WORK TO BE COMPLETED => Copy out word for word everything in the listing below, from the line that contains "The height and width of the screenshot is (720, 960)." down to the end of the listing. Leave the pictures out of your answer.

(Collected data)

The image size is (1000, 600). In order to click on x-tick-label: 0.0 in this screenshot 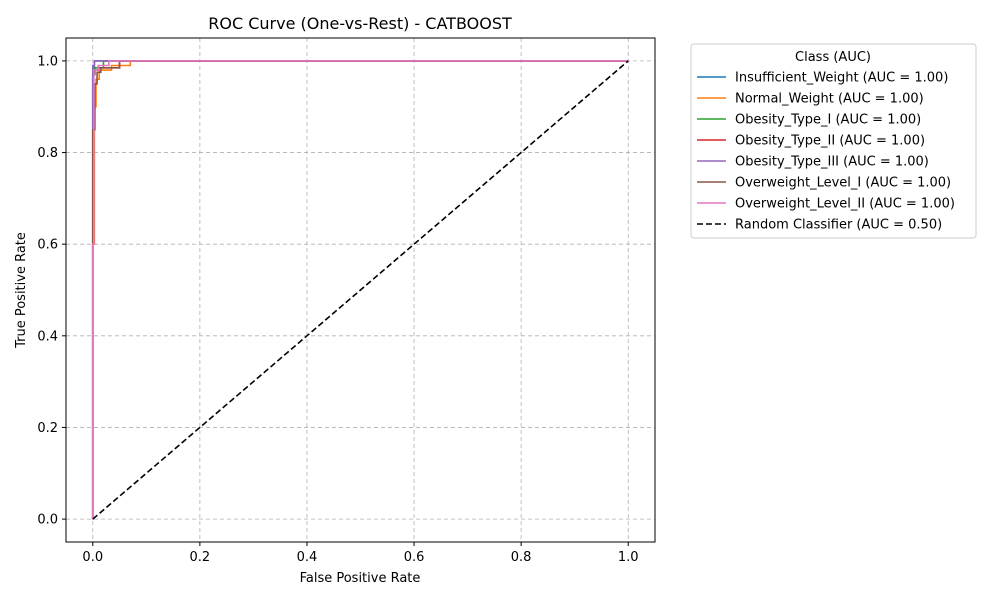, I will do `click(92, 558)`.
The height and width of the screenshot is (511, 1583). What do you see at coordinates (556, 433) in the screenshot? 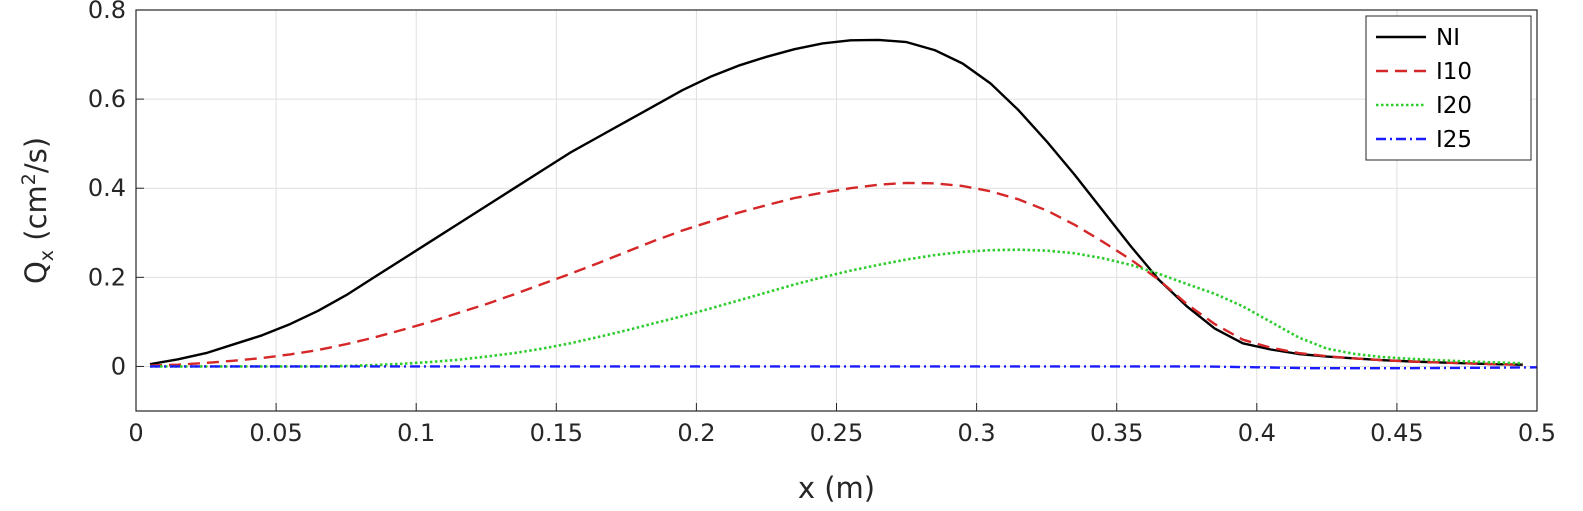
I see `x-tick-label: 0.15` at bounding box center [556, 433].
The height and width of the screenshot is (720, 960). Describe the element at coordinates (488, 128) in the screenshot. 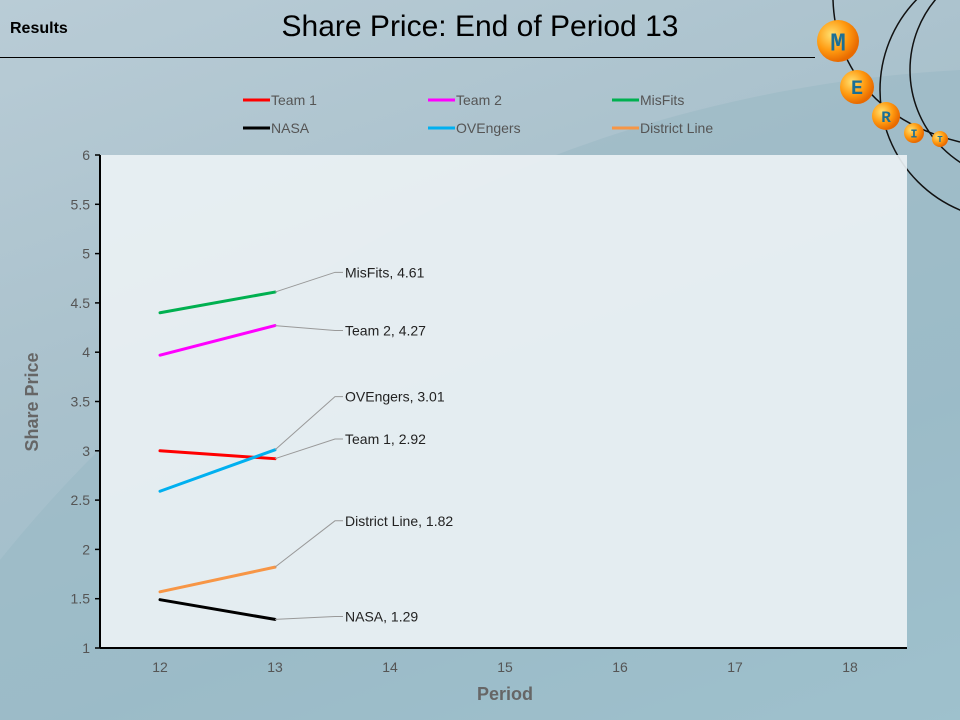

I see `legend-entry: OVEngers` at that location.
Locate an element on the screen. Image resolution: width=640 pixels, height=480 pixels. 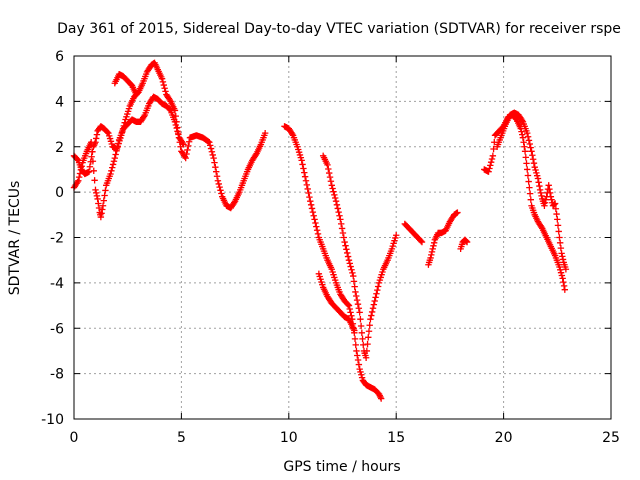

ANSWER TO THE EXERCISE =>
The height and width of the screenshot is (720, 960). Describe the element at coordinates (488, 128) in the screenshot. 

I see `legend-entry: OVEngers` at that location.
Locate an element on the screen. Image resolution: width=640 pixels, height=480 pixels. 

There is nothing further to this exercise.